Under GMS and PMS regulations, GPs are obliged to provide medical officers with certain information relating to patients on whom a certificate is being considered.
The regulations also state, however, that doctors can rely on the written assurance from the medical officer, or other officer of the DWP (Department for Work and Pensions) who holds the patient's written consent, that consent has been given, unless the doctor has reason to believe otherwise.
For consent to be valid the patient must be fully informed about the purpose of the examination and or disclosure and relevant information cannot be withheld.
Appeals and patients who need additional information
GPs, as certifying medical practitioners, have a statutory obligation to provide statements of incapacity to patients on their list and certain information to a healthcare professional working for the Health Assessment Advisory Service , on behalf of DWP when requested.
However, under their NHS contract there is no requirement for GPs to provide reports or offer an opinion on incapacity for work to anyone else, unless requested to do so by Jobcentre Plus.
You should tell patients who are claimants, that they should contact Jobcentre Plus or the Appeals Service, where appropriate, if they think that further medical evidence is necessary to support their claim or appeal.
They should state clearly their reasons for believing that further evidence is necessary. If Jobcentre Plus or the Appeals Service considers that further medical evidence is necessary, they will seek it.
Jobcentre Plus or the Appeals Service will be responsible for paying any fee to the doctor providing the report.
NHS GPs are under no obligation to provide such evidence to their patients or to provide it free of charge. If a GP does not agree to provide additional evidence for their patient then it is a private matter to be resolved between the GP and their patient.
DWP consultant factual report
There has been some confusion over whether consultants should be paid a fee for providing a report to the DWP regarding a patient seeking benefits.
The DWP's position is that hospital doctors are contractually obligated to provide these reports and therefore no fee can be charged.
When a hospital doctor refutes this, the DWP provide a copy of the Health Services Circular.
It is the BMA's view that if the provision for this report is listed in the doctors contract, then they are contractually obliged to provide this report free of charge. If however this is not included within their contract, a fee can be charged irrespective of the health services circular provided by the DWP.
DS 1500 forms for terminally ill patients
Patients automatically qualify for the highest rate of disability living allowance if the doctor confirms in the DS 1500 form that death is reasonably expected during the following six months.
There is no need for bank details to be filled in each time a form is completed.
On the DS1500 Fee Forms, Section C will only need to be completed if it is the doctor's first fee claim or if they wish to change their existing details. This is to bring the DS1500 fee form in line with the GP Factual Report fee form.
How to complete the DBD36 form to receive prompt payment
- Tick the box to say you are registered for VAT.
- Ensure that all details are completed when first claiming the fee from Pensions, Disability and Carers' Service. These will include checking that full bank details, including account number and sort code, are supplied.
- Complete GP name to include initials, to ensure that the correct GP within a surgery is paid.

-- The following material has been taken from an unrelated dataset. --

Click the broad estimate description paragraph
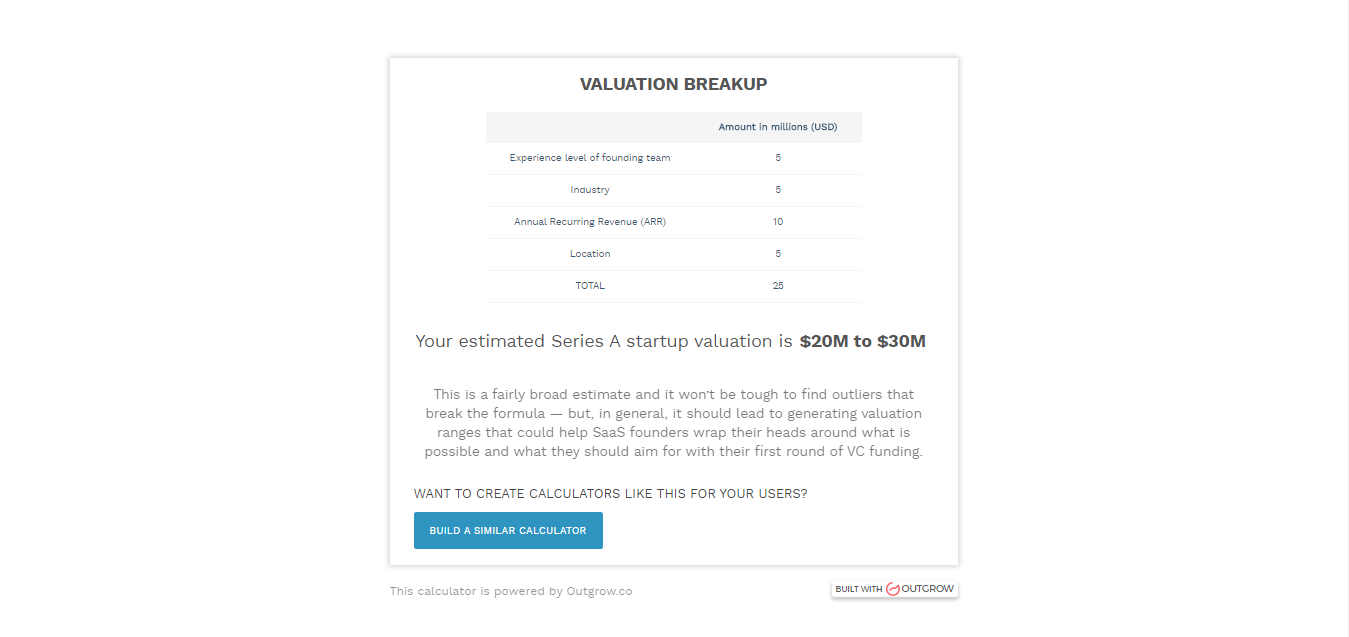1349x637 pixels. coord(676,422)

- Complete all of the details relating to the patient's name and date of birth.
- The full surgery address needs to be completed to ascertain that the correct surgery is used for payment.
- If a GP is registered for VAT, and wishes to claim this amount back, then they must include their full VAT number on the DBD36. The number should only contain digits, and not letters.

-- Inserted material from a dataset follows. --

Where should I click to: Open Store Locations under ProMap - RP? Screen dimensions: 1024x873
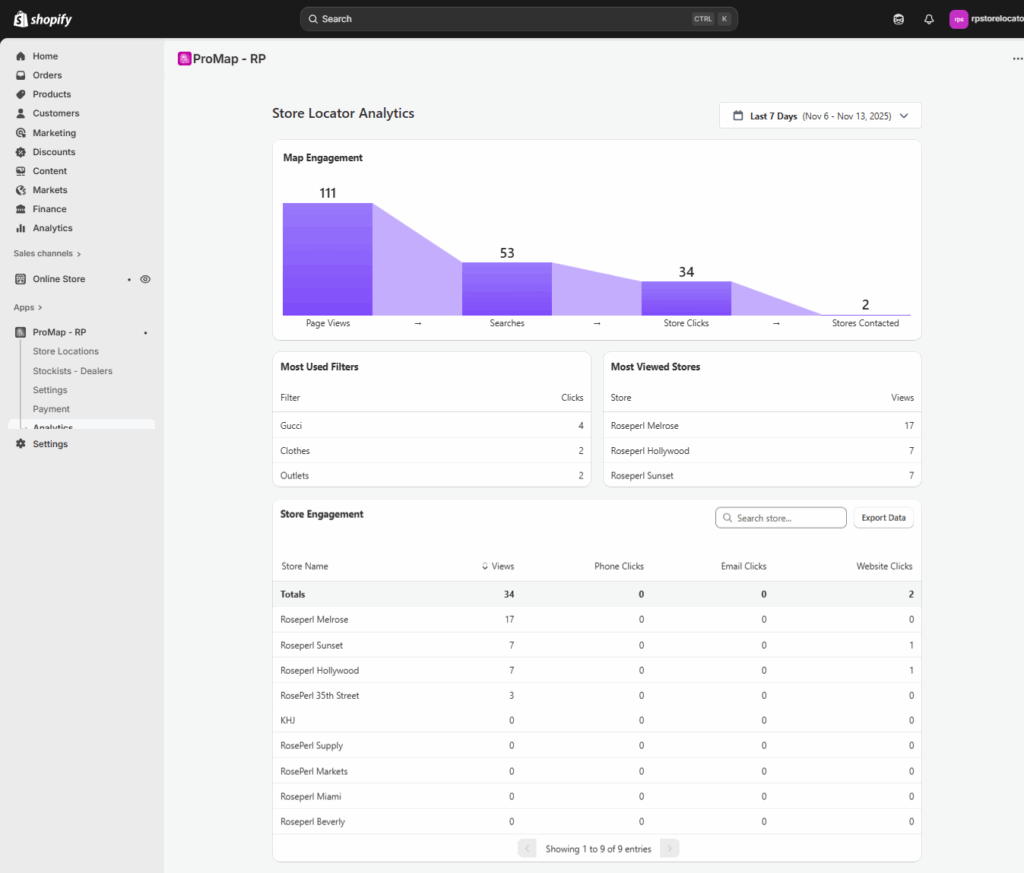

- Remember to tick the box to indicate being registered for VAT.
What to do about vexatious complaints
Work within the benefits assessment field attracts a high level of vexatious complaints. This is attributed to the professional opinion doctors are required to make and the financial implications for the individuals being assessed.
Doctors may feel vulnerable and increasingly reluctant to undertake this essential area of work, due to a lack of support during the complaints procedure.
However, the changes in the GMC's complaints procedure, for example, mean that a majority of complaints are now handled at a local level and doctors are no longer removed from the GMC website whilst under investigation, have somewhat eased the concerns of medical services doctors.